(THE DATA)

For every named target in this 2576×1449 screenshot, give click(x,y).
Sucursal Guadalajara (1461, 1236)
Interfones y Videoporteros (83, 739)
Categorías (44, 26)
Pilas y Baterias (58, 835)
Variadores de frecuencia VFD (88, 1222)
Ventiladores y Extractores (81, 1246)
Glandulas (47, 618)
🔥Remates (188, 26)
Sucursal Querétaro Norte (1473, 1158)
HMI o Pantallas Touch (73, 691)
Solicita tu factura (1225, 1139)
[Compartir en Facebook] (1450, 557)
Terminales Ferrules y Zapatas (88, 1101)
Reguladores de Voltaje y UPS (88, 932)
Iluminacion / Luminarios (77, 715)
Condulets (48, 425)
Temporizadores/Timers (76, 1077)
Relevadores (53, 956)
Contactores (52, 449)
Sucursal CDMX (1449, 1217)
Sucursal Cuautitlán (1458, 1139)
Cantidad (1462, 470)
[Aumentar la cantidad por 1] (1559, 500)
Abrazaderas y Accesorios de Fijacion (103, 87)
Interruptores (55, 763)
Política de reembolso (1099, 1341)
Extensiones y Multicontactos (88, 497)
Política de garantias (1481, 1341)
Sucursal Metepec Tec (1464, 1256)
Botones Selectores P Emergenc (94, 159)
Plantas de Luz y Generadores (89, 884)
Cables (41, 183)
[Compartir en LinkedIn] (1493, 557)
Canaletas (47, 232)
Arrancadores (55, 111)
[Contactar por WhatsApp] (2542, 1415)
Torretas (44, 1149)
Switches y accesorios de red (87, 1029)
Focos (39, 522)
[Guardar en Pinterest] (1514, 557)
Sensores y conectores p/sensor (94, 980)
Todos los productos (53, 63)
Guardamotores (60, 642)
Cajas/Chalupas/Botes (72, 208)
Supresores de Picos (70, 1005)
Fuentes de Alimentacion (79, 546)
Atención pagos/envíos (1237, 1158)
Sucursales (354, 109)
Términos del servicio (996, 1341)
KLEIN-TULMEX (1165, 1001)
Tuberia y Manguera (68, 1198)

(End THE DATA)

▶ _WHAT NEEDS TO BE DONE_
Over all the entries, say how many lines hold the string "Política". The reply is the number alone.

▶ _PROBLEM SOLUTION_
2